In Print: Matthew Nienow and Good Story Paddleboards

portrait of Matthew
I reeked of   the sea and had nothing to show for it.
Darkling saltwater for a dream
and no other place to be (29-31)
Excerpt from “In the Year of No Work” by Matthew Nienow

To enter into Matthew Nienow’s workshop is to walk back in time. Wood shavings lie coiled in heaps on the floor, the smell of freshly cut lumber permeates the air and a sense that things move slowly here settles comfortably in your chest. And then there are the paddleboards. They are everywhere; leaned up against walls, in racks stacked three high, some finished, some waiting in various states of construction. Matthew emerges from a corner of the shop. He is quiet, rugged, tall, his handshake firm. His hands are those of a woodworker’s, giant and able, his words are chosen with care, a reflection of his second trade–poetry.

matthew with his boards
Where most people might see woodworking and poetry as disparate professions, he sees them as intrinsically linked; both are in service of making functional, lasting things. In a Tishman Review interview he says “…in this space I work with things. A poem ultimately becomes a physical object. Even to read it requires some sort of physicality.” Many of his poems, in fact, capture that physical process of building.
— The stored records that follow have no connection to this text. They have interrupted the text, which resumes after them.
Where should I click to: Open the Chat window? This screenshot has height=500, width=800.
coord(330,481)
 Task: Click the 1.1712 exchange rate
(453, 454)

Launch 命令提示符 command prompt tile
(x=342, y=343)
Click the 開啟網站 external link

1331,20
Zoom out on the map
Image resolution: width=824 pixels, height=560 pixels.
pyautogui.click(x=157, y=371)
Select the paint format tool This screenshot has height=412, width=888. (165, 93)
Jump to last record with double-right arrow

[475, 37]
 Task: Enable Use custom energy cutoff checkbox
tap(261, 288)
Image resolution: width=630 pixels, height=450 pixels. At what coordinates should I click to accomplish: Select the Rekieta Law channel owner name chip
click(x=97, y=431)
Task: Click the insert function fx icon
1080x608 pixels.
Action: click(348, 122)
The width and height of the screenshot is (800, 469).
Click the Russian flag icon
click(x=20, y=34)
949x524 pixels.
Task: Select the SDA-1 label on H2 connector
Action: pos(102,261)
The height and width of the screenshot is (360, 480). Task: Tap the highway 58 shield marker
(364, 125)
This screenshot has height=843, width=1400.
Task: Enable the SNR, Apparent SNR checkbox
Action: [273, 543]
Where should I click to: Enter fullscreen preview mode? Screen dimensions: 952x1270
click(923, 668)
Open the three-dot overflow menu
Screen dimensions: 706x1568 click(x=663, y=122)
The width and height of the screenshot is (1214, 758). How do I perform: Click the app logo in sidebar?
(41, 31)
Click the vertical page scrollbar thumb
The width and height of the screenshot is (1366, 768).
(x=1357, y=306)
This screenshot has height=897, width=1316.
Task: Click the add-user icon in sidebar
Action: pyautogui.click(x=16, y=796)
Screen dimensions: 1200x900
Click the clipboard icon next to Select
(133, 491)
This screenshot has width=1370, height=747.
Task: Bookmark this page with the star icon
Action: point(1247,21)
In “It’s the Boat That Haunts You” Neinow writes:
curls golden bracelets of cedar
around your wrists as you plane each
plank, its touch the dream of a body becoming
whole—to make the shape, to be shaped—and the boat (7-10)

matthew planing wood for a board
Matthew’s woodwork is born of his experience in the outdoors. I started building paddleboards because growing up I used to lead canoe trips out in wild places,” he explains. It was partly that realization that drew him from the path of poetry to one of wood. After attending graduate school for poetry at the University of Washington, he moved to Port Townsend on the Olympic Peninsula to study at the Northwest School of Wooden Boatbuilding. He explains that, initially, his shop was just a side project that kept on growing. “At boat schooI I was working on different types of boats, and I happened upon paddleboards. I have two young boys and we would go out adventuring. I wanted to build something where if we tipped we could just get right back in.”

matthew painting a paddleboard

Matthew uses ancient boat building techniques and hand-tools to painstakingly build the boards up layer by layer. “My goal with this work is to make boards that are beautiful and useful” he explains. A swift glance around his shop shows that he’s clearly achieving his objective. One board has a softly swooping wave pattern over the entire deck, one a stripe design that defies what wood should be able to do. Fiber-glassed and then sanded for hours to a mirror-like finish, the completed ones are silky smooth to the touch.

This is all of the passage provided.